Pandemic shows how our healthcare system fails disabled people

COVID-19 lays bare the ableism that permeates public health, from the federal to the local level

Staff Editorial

Since the start of the pandemic, both the media have treated the lives of disabled and chronically ill people like an acceptable loss. When COVID-19 first began spreading in the United States, leaders promised that the only people who would sicken and die were the elderly, disabled and already ill. 

As we all came to find out, this statement was incorrect. But there is another issue at play: the idea that if only disabled people die, there is nothing for the general public to worry about. 

Most Americans are not at serious risk, and that fact should be publicized. The issue lies in using the deaths of disabled and elderly people as a tool to reassure the rest of the population. 

Last month, Dr. Rochelle Walensky, director of the CDC, recently said it was “really encouraging news” that most people dying of COVID-19 “are people who were unwell to begin with. 

Denial of care and quality of life 

When non-disabled people began to die of COVID-19, healthcare institutions once again demonstrated their lack of regard for the lives of the disabled. According to NPR, states like Kansas and Tennessee created “crisis of care” guidelines to reduce treatment for people who use home ventilators. In Washington, hospitals decided to reduce care based on factors like disability and age. 

This was true in the case of Michael Hickson, a quadripeligic man who, according to NPR, was allegedly denied life saving COVID-19 treatment because his doctors determined that his disability meant he had a “low quality of life.” According to his wife, Melissa Hickson, both she and her husband wanted to continue treatment. 

The rhetoric reputedly used to deny him care is dangerously common. Harvard Medical School researcher Dr. Lisa Iezzoni found that in a nationwide survey, the “vast majority” of doctors believed that people with significant disabilities have a quality of life that is somewhat extremely worse than non-disabled people. 

The idea that disabled people cannot live full, happy lives is a myth that is often perpetuated in medical education and healthcare at large. Most disabled people who Iezzoni surveyed rated their lives as equally good or better than abled people. Nonetheless, many disabled people’s lives are deemed unlivable by the medical establishment, and that is used to justify policies like crisis of care that deny them access to needed care.

The idea that disabled people cannot live full, happy lives is a myth that is often perpetuated in medical education and healthcare at large.”

Intersecting marginalized identities of race, gender and age compound these issues. According to the Guardian, the rate of COVID-19 death is disproportionately higher among people of color. 

Instead of addressing the ways the pandemic exacerbates ableism, state governments have decided to ignore the Omicron surge in favor of lifting mask mandates. Despite that, according to NPR, hospitals are struggling to treat the number of patients that are dying of COVID-19 and other causes.

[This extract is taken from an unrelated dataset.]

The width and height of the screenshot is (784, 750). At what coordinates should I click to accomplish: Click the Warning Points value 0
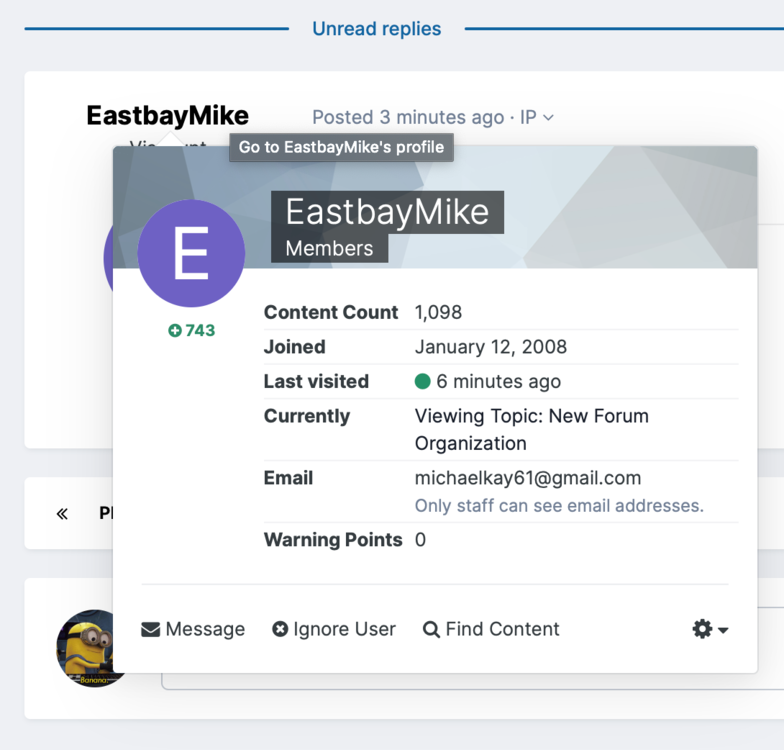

The failure of Seattle Public Schools 

Our school district is not innocent in this trend. When winter break ended and cases skyrocketed in Seattle, most schools remained open. According to the Seattle Public Schools COVID-19 dashboard, cases peaked at 1,682 in the second week after break.

Ballard had the highest number of cases in the district, yet we remained open despite rising cases and poor test access. 

Schools did close on Jan. 3 to offer free COVID-19 rapid tests, but many people were turned away after waiting in line for several hours in the cold. Even on a designated day for testing, SP could not meet the demand. 

If they really cared about high-risk members of their community, they would have had schools go online for two weeks and waited for testing capacity to meet the increased demand before returning in person. 

Like the United States, the school district does not care about currently disabled and chronically ill students who were at especially high risk during that period of elevated infection. They also put non-disabled students at risk of becoming disabled since 10-30% of people infected with COVID-19 go on to develop the often disabling “long haul” syndrome. 

Failing to implement a comprehensive response to the ongoing pandemic perpetuates ableism, racism and the other forms of oppression. Solely increasing the diversity of doctors or politicians will not rectify these injustices until we thoroughly examine how we educate healthcare professionals and implement equitable access to healthcare, especially during a pandemic. 

Disabled people are human, and our lives are just as important, even if the institutions that should protect us instead devalue our existence.